#### [Brief]
Decide whether each statement agrees with the comic review below: (a) Aaron Tse's parents own a bar. (b) Aaron Tse is a Navy veteran. (c) Mi-Kyong is Aaron's former sergeant. For each, answer yes or no and quote the deciding words of the review.

#### [Text excerpt]
Written by Steve Orlando, Jon Tsuei
Art by Rubine
Published by AfterSchock Comics

 

Search for Hu wastes little time.

The basic premise follows Aaron Tse, a Chinese-American Army veteran who returns home to San Gabriel, California, to his family and is working some late-night security.

His parents, who own a bar, are attacked in a drive-by, and his mother gives a hospital bed confession: the drive-by shooting was a mob hit! See, his mother is part of a crime family embroiled in a century-old blood feud that she fled to America to escape. Only the war has showed up.

Now, I don’t know about you, but I had the kind of parents where, if someone shot them up, I’d feel ready to unleash hell on those behind it. Would I have the actual means to do so? Probably not.

But what if I were an Afghanistan vet with combat skills, weapons handling experience and resources to gather those weapons, travel to China and wage actual war?

So Aaron is ready to go full John Wick on all of them.

“What else do I have but family?” he says to his former sergeant, a woman named Mi-Kyong whom we first meet in flashback. “What would you do? Trust the process? What fucking skills do I have in life other than this?”

Soon enough, we’re in Dalian, China, in a nightclub full of gangsters. Get ready for an action-packed adventure full of gunplay, screams, hallway fights, hunter intrigue, and a one hell of a family reunion.

Jon Tsuei and Steve Orlando deliver a strong book out of the gate, informed by their own personal back stories and a desire to shed light on a little known dynamic of Chinese society. Russian Jewish immigrants settled in the northeastern region of China after the revolution, and Tsuei’s family was from there before going to Taiwan.

Rubine matches the script with fluid art that shows motion and action well.

This one’s fun, folks. Give it a go!

#### [Data section]
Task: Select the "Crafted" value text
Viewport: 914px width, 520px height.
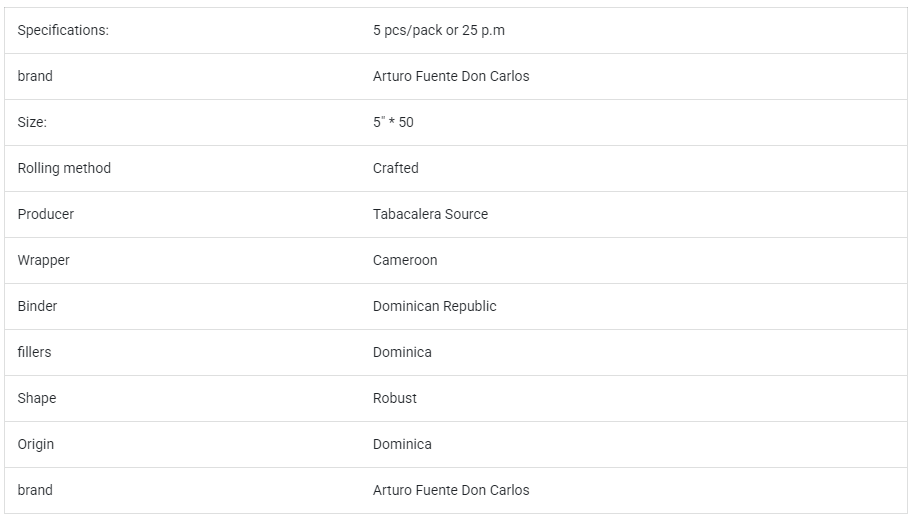Action: [x=395, y=168]
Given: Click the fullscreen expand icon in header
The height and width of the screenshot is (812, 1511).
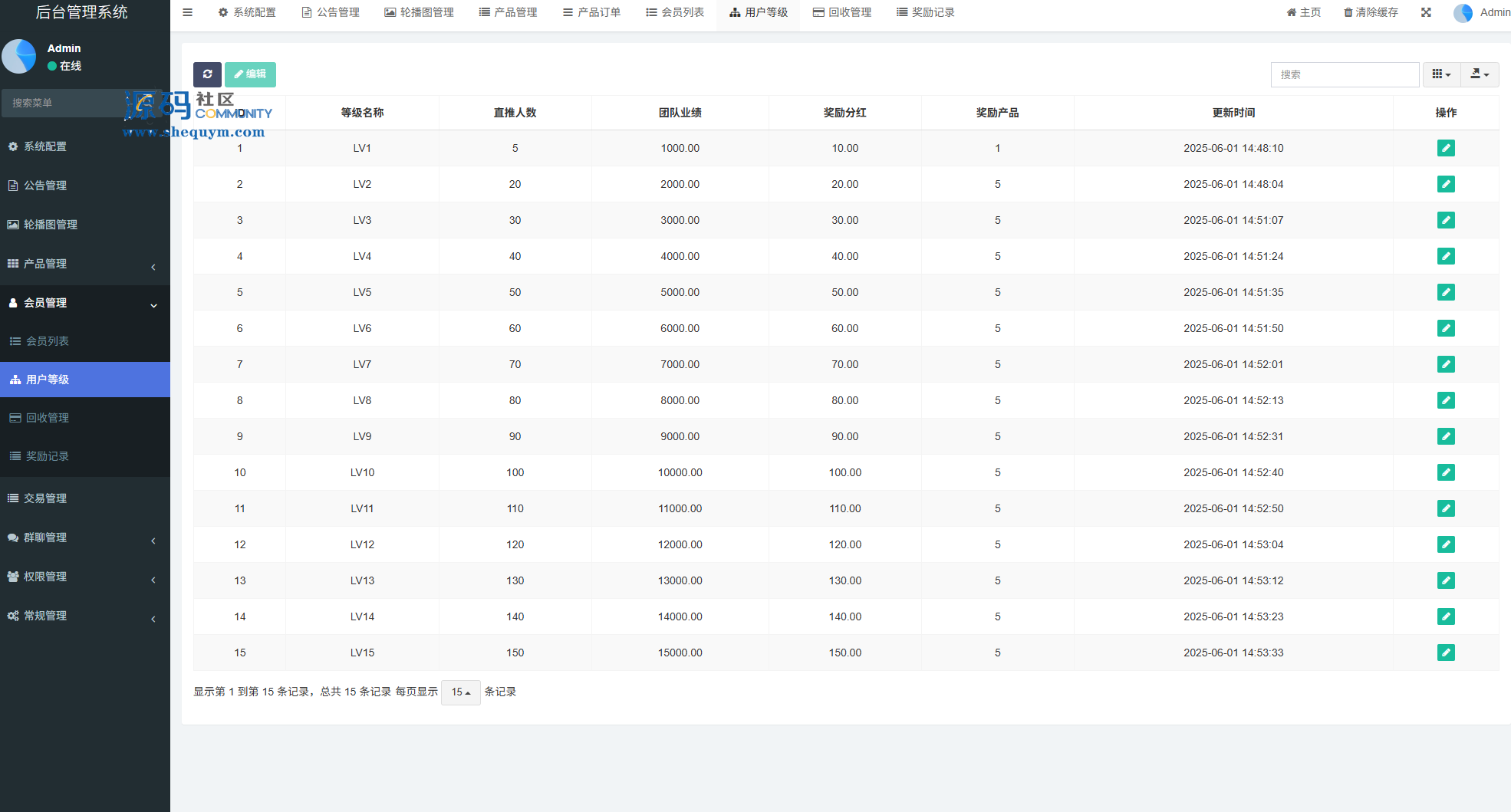Looking at the screenshot, I should coord(1426,12).

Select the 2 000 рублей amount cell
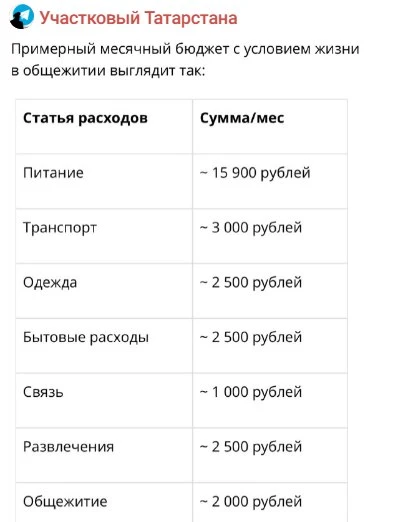pyautogui.click(x=251, y=501)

#### [Task solution]
(a) Yes: "His parents, who own a bar, are attacked in a drive-by"
(b) No: "a Chinese-American Army veteran"
(c) Yes: "his former sergeant, a woman named Mi-Kyong"